Anyway, setting aside a much bigger debate about what records arrived on these shores when, the ‘look’ of the scene at the back end of the 70s was very ‘British’, with even the ‘Rockabilly’ look defined by a donkey jacket and straight leg jeans more suited to a UK building site than the drive in. Any attempt to emulate 50s Americana got sidetracked by the naff Grease and Happy Days versions of the time touted in popular TV. Shops like Flip changed that with bales of original clothing arriving from the States untouched since the 1950s. If you had the cash to spare, it meant a trip to the Covent Garden shop or, for the more strapped, a root through the bulk stock in their Curtain Road warehouse in the grubby streets between Islington and the back of Liverpool Street station. From then on, with pegs and box jacket in the wardrobe, it was possible actually to look like the people on the back of the record sleeves and in photos from the 50s.

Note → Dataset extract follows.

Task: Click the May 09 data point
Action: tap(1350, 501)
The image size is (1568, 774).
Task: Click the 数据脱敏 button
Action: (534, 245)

And with that came a desire to recreate 50s popular culture more widely, and so what I think is at the root of the great Perry Como/Ray Ellington dilemma. Because what it was easy to forget was that this was the culture of everyday 50s youth, complete with the popular music of the era, not world of the rock’n’roller. If this had been the purely British equivalent, we’d have been going to dance classes to learn the foxtrot and quickstep, and tuning in to Sidney Lipton on the Home Service to dance round the parlour, taking care not to dislodge the antimacassar on the back of grandad’s armchair. Sure, some of the records that we were stumbling across from the 1950s hit parade had a danceable beat and used the language of the time, but just because an established crooner like Como slips the word ‘jukebox’ into a song, or bandleader Ray Ellington injects a few minutes of jive talk into the Goon Show every week doesn’t make it rock’n’roll.

As aberrations go, it wasn’t a particularly heinous one, though. The look of the average rockin’ club took on a much more original style, and I’ll never forget the moment of walking into 50s Flash’s White Hart club for the first time, seeing a dance floor full of jiving couples in authentic clothing and realising that this was the image the music I loved had been creating in my head for so long. It was fairly short-lived, too, as the power and excitement of ‘proper’ rock’n’roll, fuelled by the constant stream of new discoveries, and DJs combing existing compilations for overlooked tracks, quickly eclipsed the more tepid white bread efforts. Besides, the chances of anyone bringing Perry Como over for a weekender were thankfully not high, to say the least. It’s interesting, though, how the argument over rock’n’roll vs wider 1950s dance tunes has a close relation in the (equally impassioned) one over 1950s rock’n’roll vs anything recorded after 31 December 1959, where a more purist approach would deny us some storming records. As for me, I’ll always be in love with the 50s look (though I’ll take my suits and Pontiacs from 1948, please), but if it’s a choice between a wild Big Beat record from 1961 and ‘give me a doggy or teddy bear, or a high school banner for my wall’, then the music will win out over the calendar every time.

This article first appeared in Now Dig This – the long-standing magazine devoted to the Big Beat. It provoked a reply in the letters page by old friend and renowned discographer, Dave Penny, who rightly pointed out that the broadening of the rock’n’roll club sound to incorporate danceable 40s and 50s pop could equally well have reflected the desire of DJs to widen the range of records available when new finds from the States were still hard to get hold of and yet to be included on compilation LPs; hence, anything of the right era and available on a UK release was better than playing the same limited set every week. A very valid point and just the kind of informed and thoughtful contribution that I always hope my ramblings will invite.